### [WHAT YOU SHOULD DO]
Return the lines below exactly, from the first line to the line that contains "This screenshot has height=424, width=670.". Leave out pictures.

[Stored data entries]
:::::

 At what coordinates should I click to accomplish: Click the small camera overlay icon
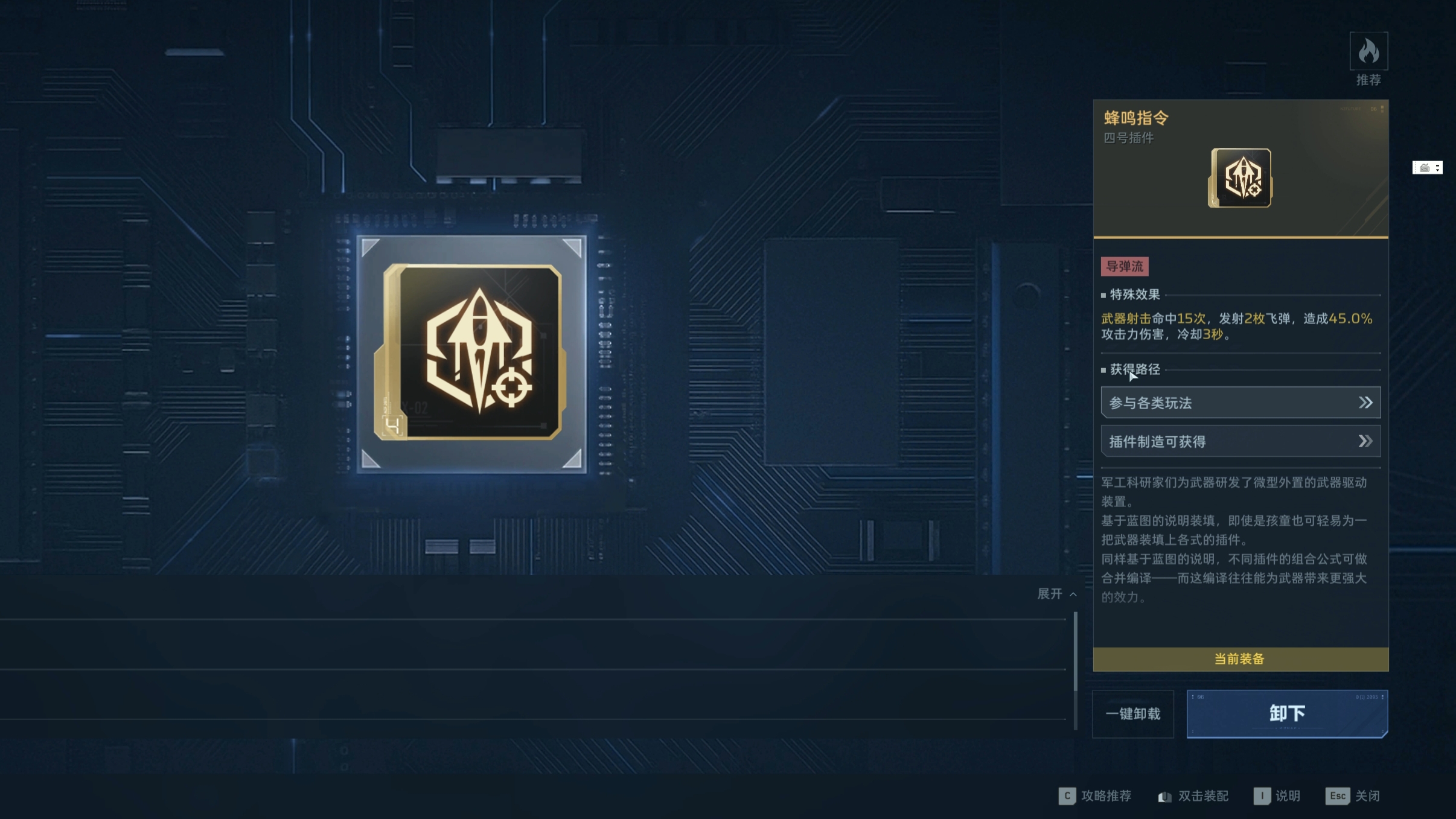pos(1427,168)
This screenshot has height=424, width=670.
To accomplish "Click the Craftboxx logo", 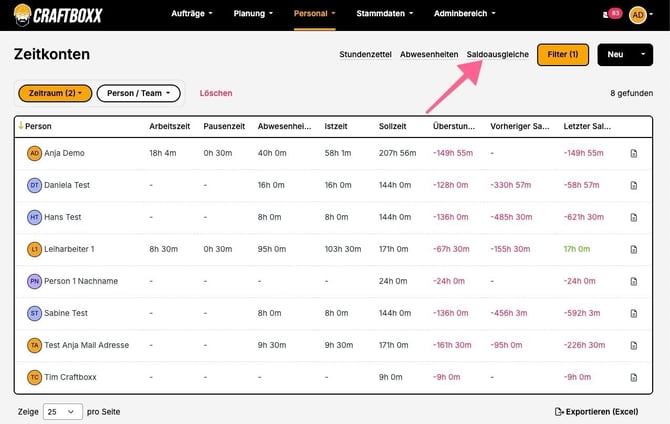I will tap(58, 14).
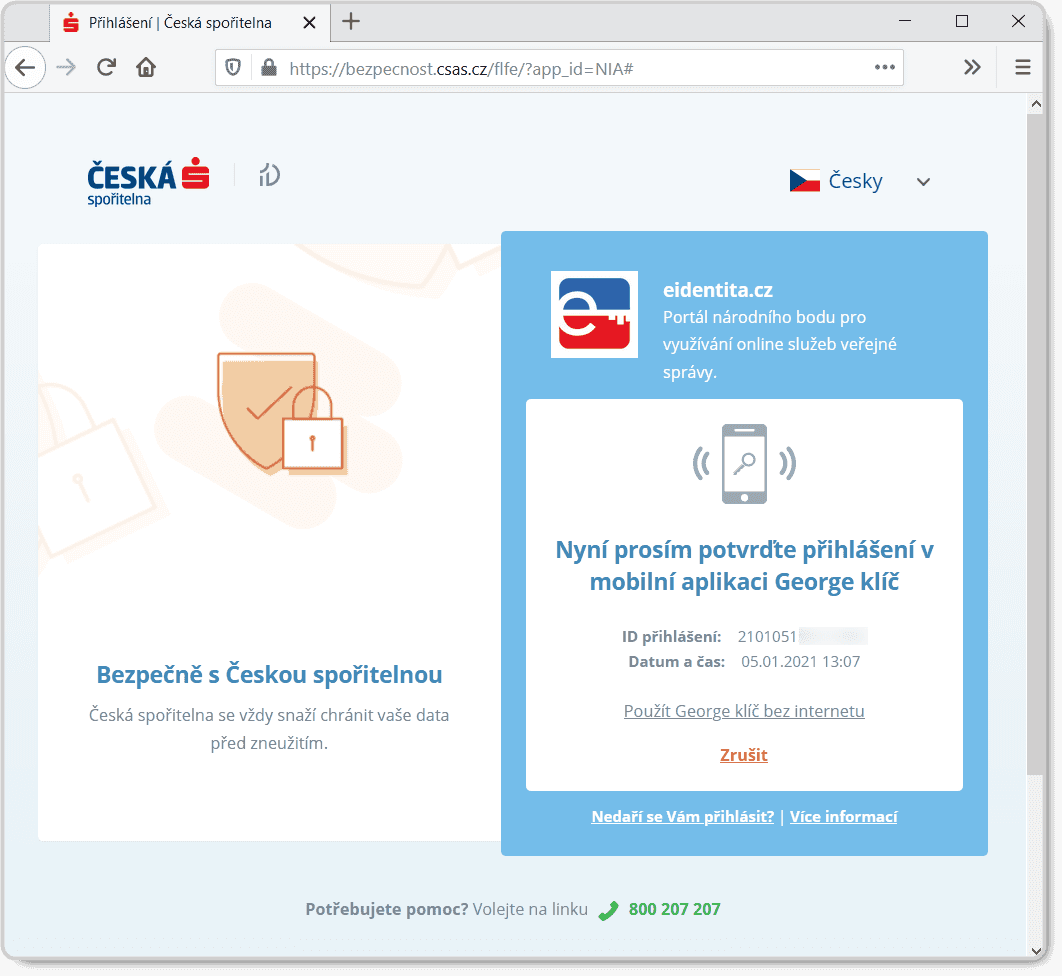Open tracking protection shield in address bar
The width and height of the screenshot is (1062, 976).
pyautogui.click(x=233, y=67)
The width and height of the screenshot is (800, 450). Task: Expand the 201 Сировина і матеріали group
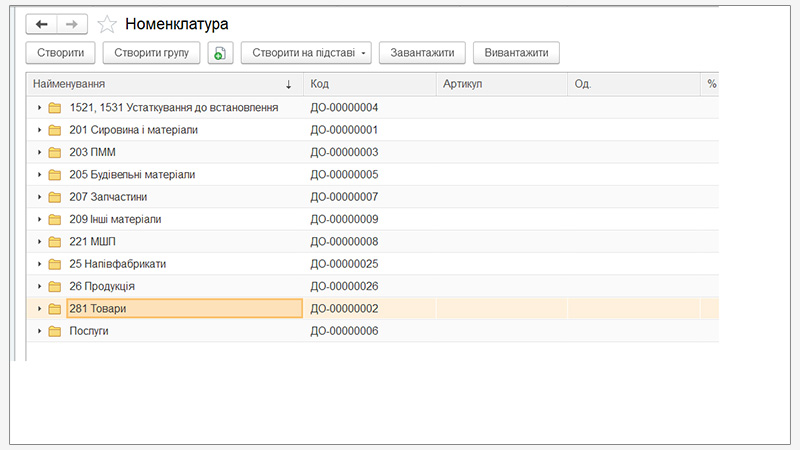coord(39,130)
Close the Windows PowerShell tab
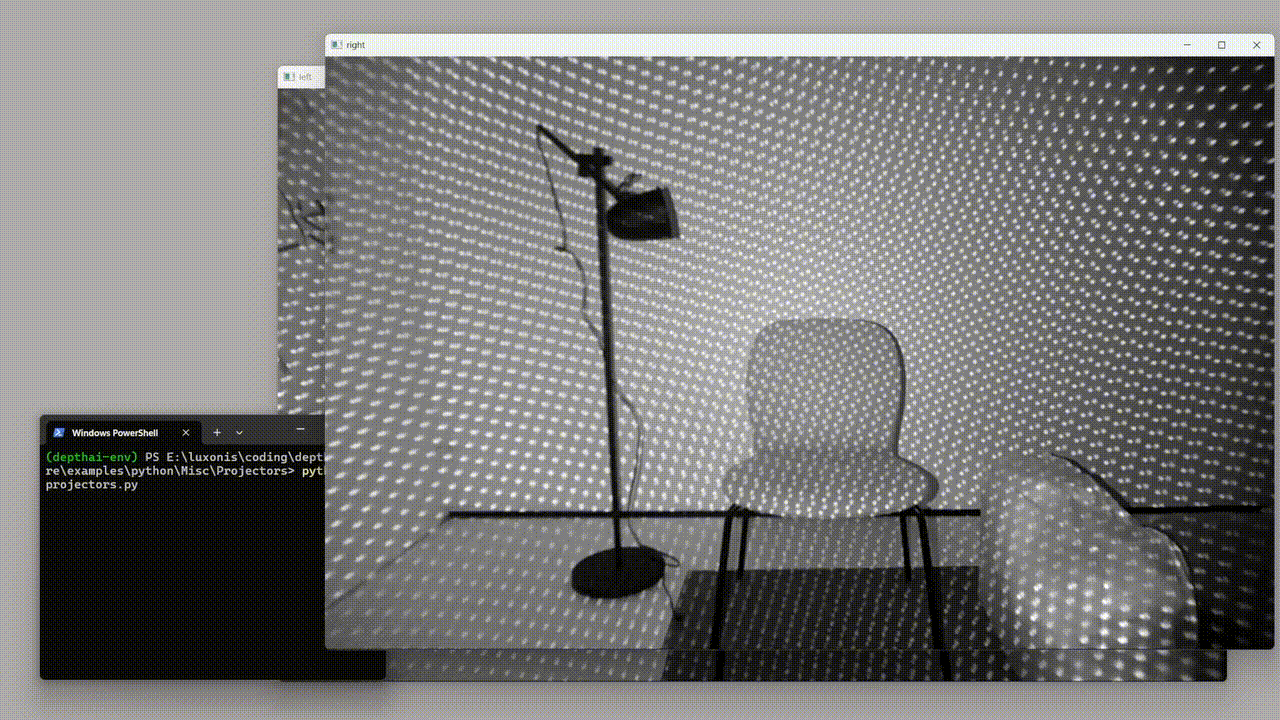 coord(185,433)
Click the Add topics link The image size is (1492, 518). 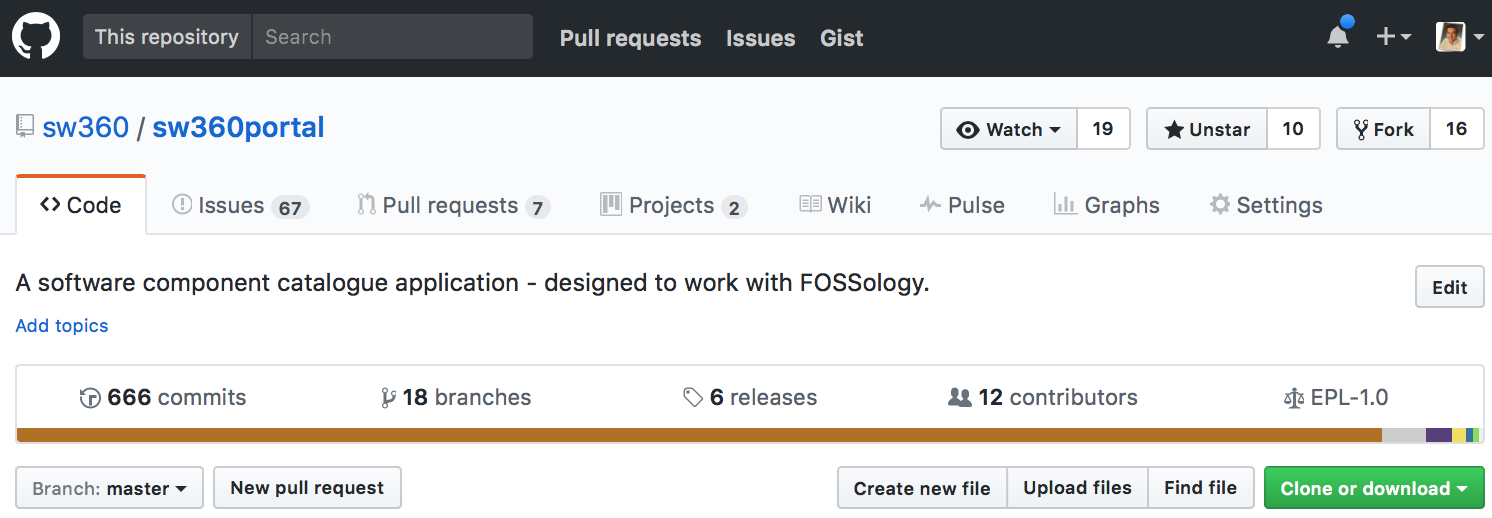coord(62,326)
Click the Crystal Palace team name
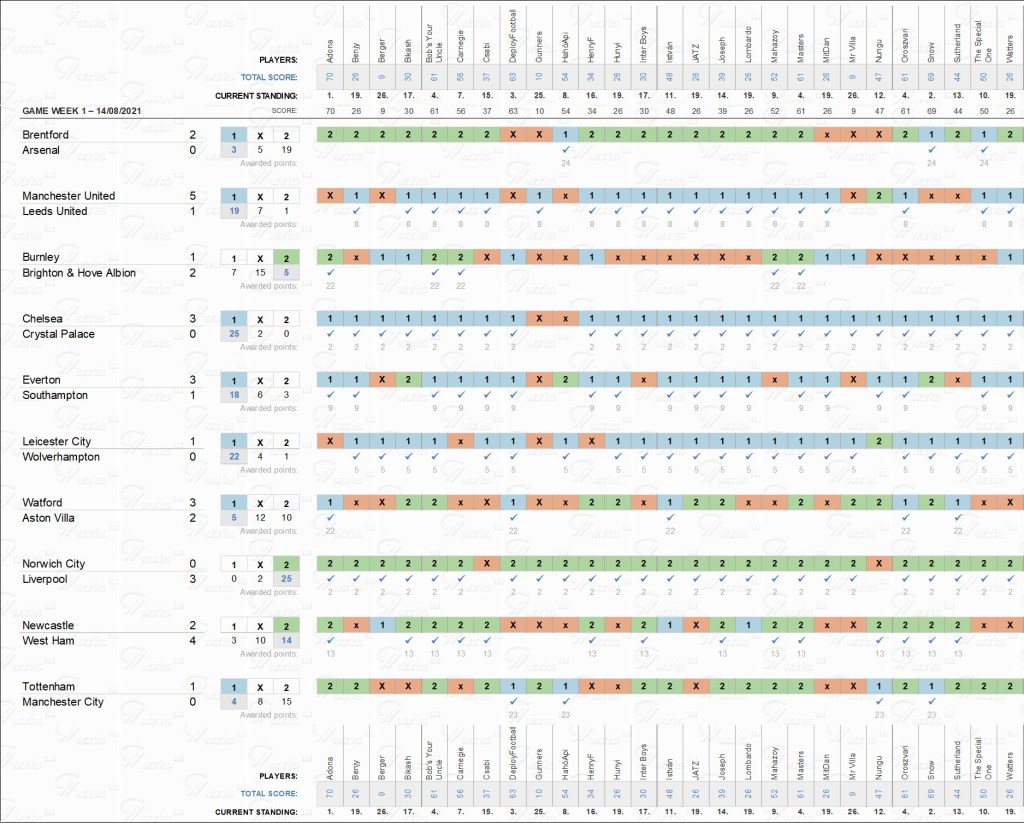 [65, 334]
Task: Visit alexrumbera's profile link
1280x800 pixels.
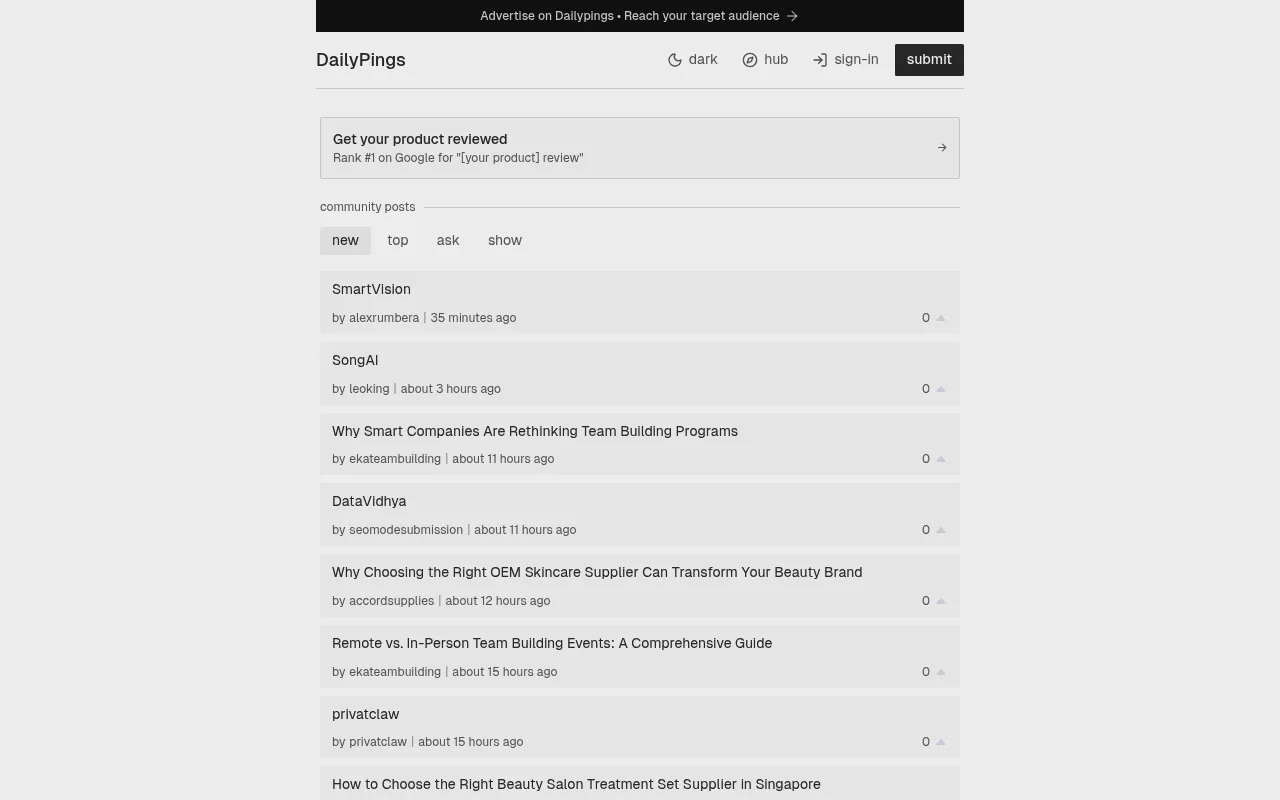Action: pyautogui.click(x=384, y=317)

:::::

### [TASK RESPONSE]
 At what coordinates should I click to accomplish: Click the small camera overlay icon
pos(1427,168)
This screenshot has height=424, width=670.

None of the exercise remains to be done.